Es war im Präsidium bekannt, dass Ulbricht mitunter cholerisch
reagierte. »Kommen Sie auf den Punkt, Mann«, bellte
Ulbricht, während er sehnsüchtig zum Spielfeld schielte.
»Drei junge Männer waren im Bunker, um dort ein Video zu
drehen. Dabei wurden sie Zeugen eines Mordes.«
    »Was heißt
das?«
    »Sie hielten
sich in einem der Räume auf und hörten einen Streit, der offenbar
eskalierte und damit endete, dass von einer Schusswaffe Gebrauch gemacht
wurde.«
    »Das ist
alles?« In Gedanken verabschiedete sich Ulbricht bereits von seinem
Feierabend.
    »Nicht
ganz.«
    »Lassen Sie sich
nicht alles aus der Nase ziehen, Mann!«
    »Die Leiche ist
weg.«
    Ulbricht hätte
fast an einen dummen Scherz geglaubt, doch der erste April war
längst vorbei. »Was soll das heißen?«,
fragte er gefährlich leise. »Dass das Opfer des
Anschlags in der Zeit, als die jungen Männer uns alarmierten,
verschwunden ist.« Der Streifenpolizist klang jetzt
kleinlaut.
    »So, die Leiche
erhebt sich also und marschiert davon. Sagen Sie mal, haben Sie
getrunken?«
    »Nein, Herr
Ulbricht, absolut nicht.« Ulbricht hatte genug gehört.
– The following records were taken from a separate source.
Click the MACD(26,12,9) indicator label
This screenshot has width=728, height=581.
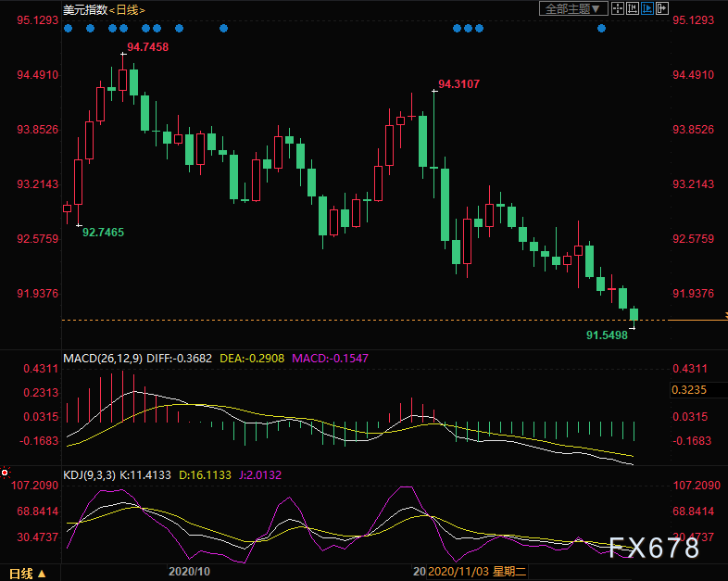click(103, 358)
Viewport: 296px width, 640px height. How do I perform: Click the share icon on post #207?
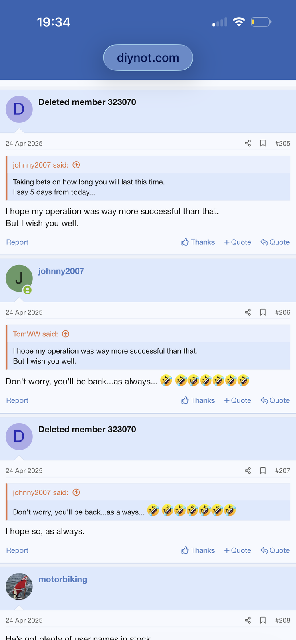[x=248, y=470]
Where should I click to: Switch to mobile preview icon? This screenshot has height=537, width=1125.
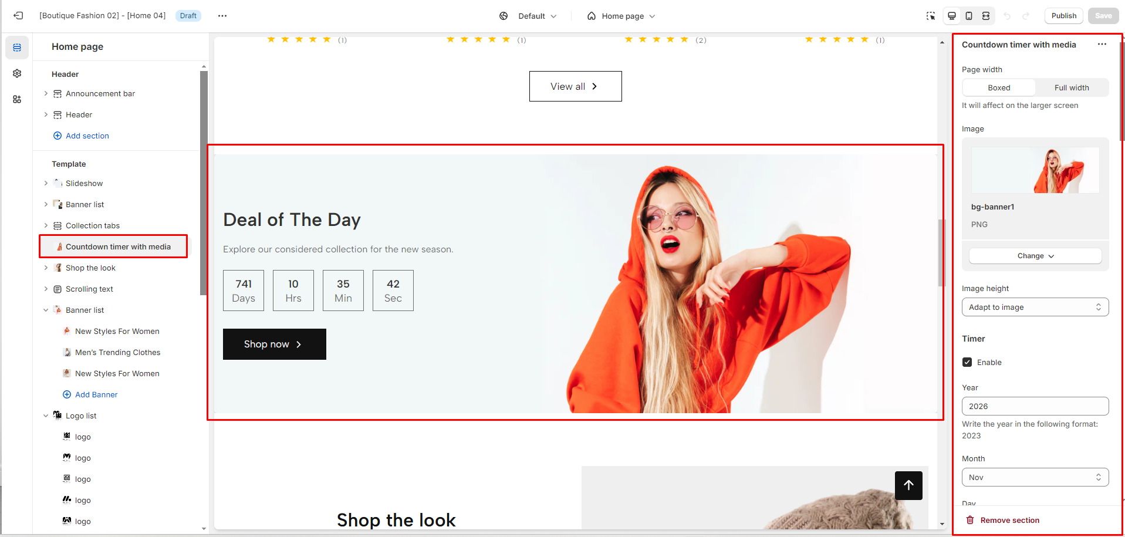click(x=969, y=16)
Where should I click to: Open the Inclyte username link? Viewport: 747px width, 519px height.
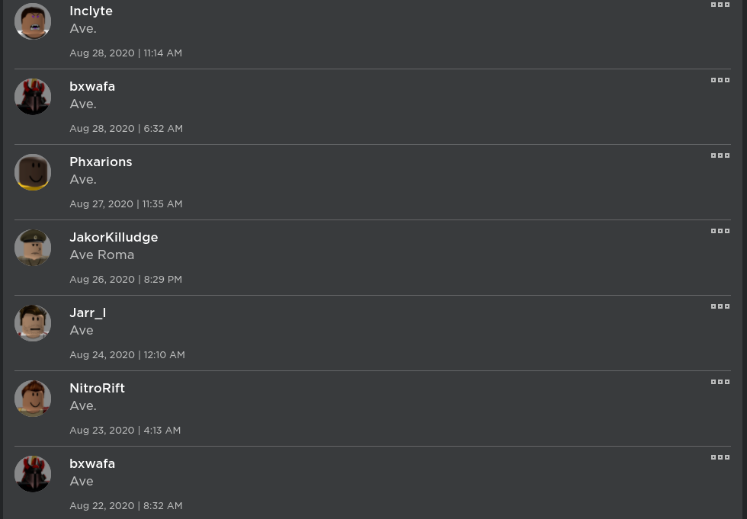(x=91, y=11)
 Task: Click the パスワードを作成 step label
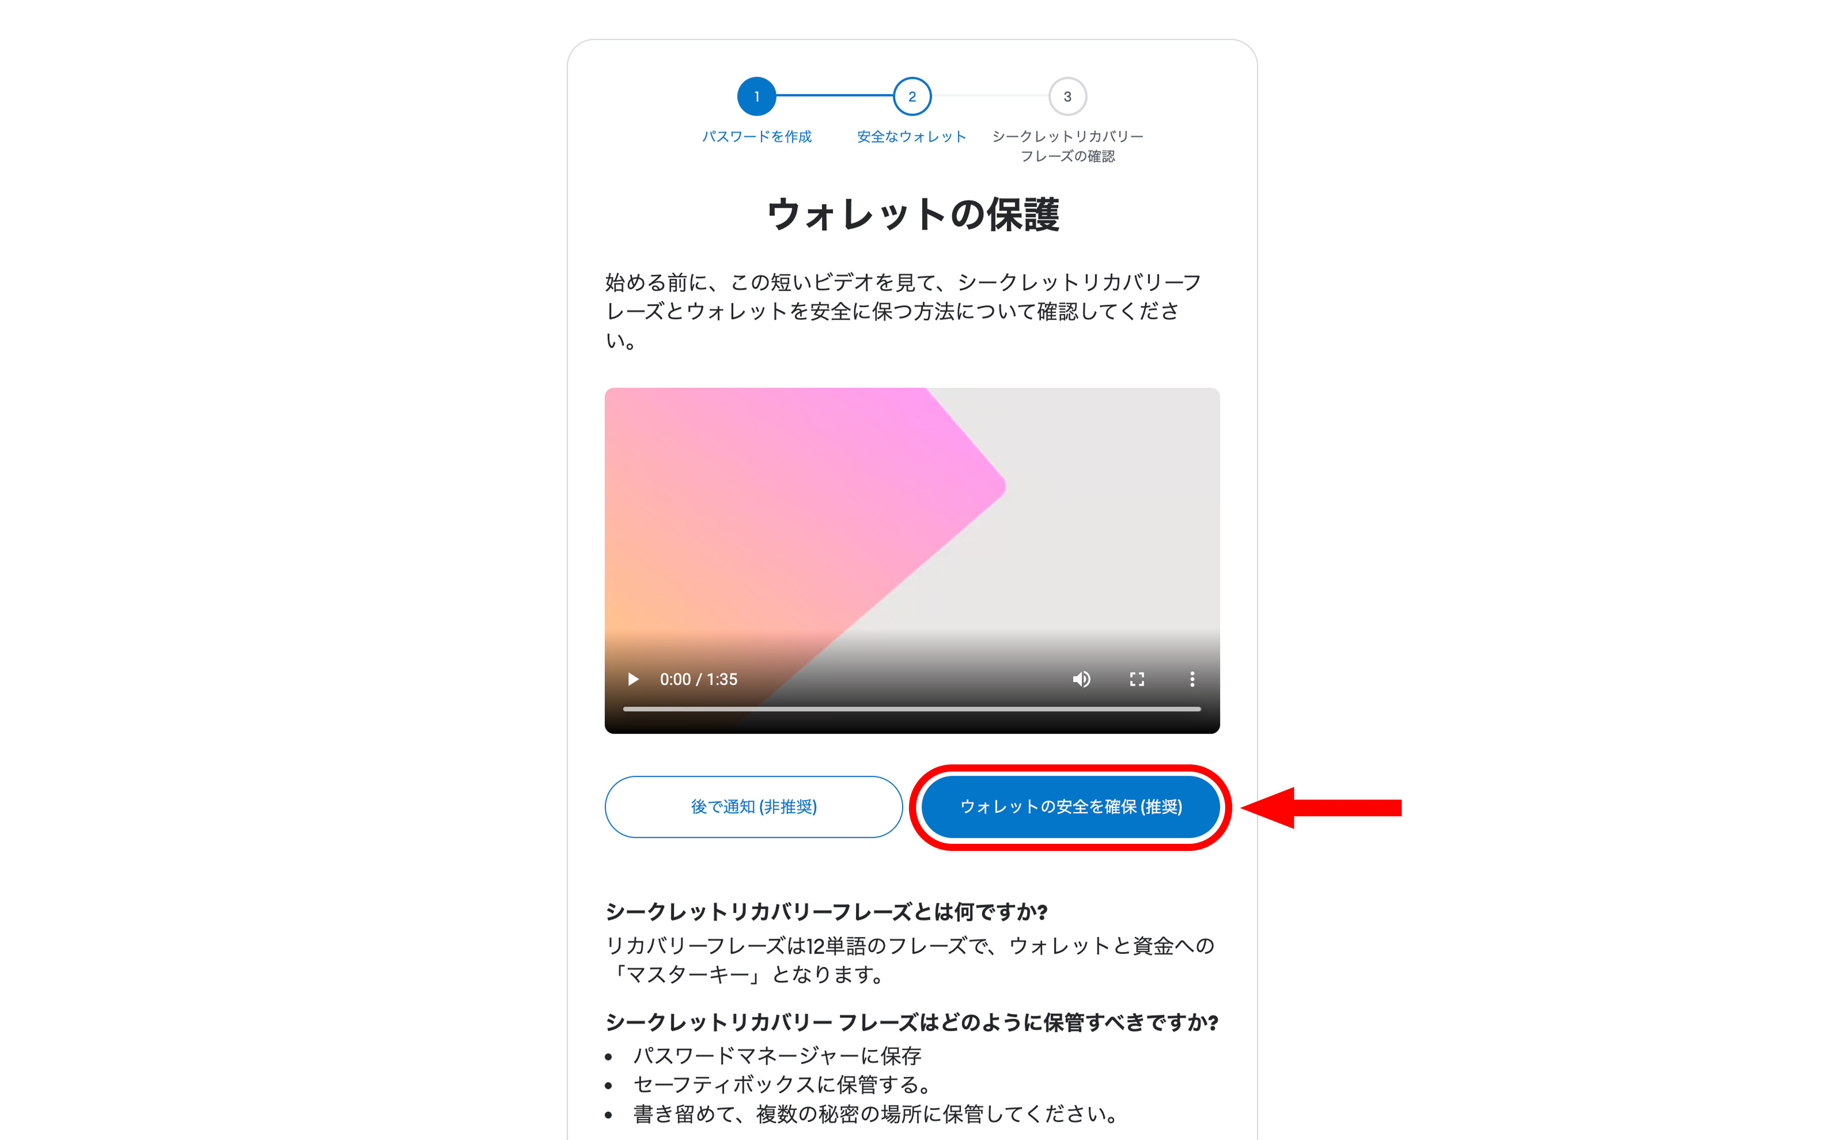click(x=756, y=136)
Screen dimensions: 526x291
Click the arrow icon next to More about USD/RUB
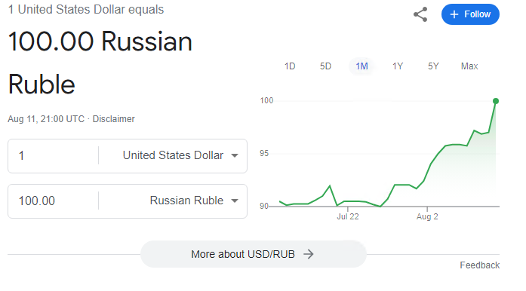pyautogui.click(x=309, y=254)
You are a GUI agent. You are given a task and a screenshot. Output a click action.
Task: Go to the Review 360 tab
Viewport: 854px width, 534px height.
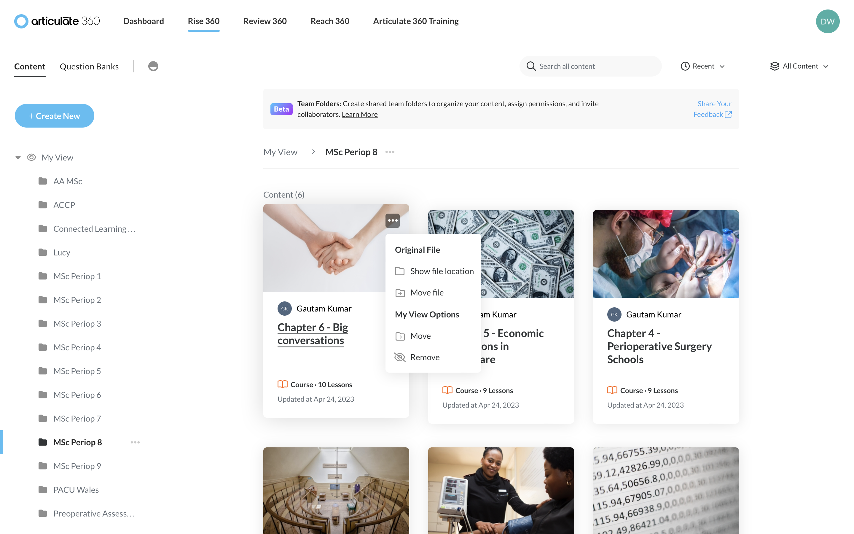pos(265,21)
Höchste Zeit, sich selbst einen Überblick zu verschaffen.
Dafür würde er wohl oder übel zur
Münzstraße fahren müssen. Das Fußballspiel
hakte er ab. Schweren Herzens. Er unterbrach die Verbindung,
fluchte wüst und stapfte zu seinem Wagen, der an der
Straße parkte.
    *
    Der hochgewachsene
Mann mit den etwas zu langen und ungepflegten Haaren war
anscheinend wütend, so viel war auch von Weitem zu erkennen.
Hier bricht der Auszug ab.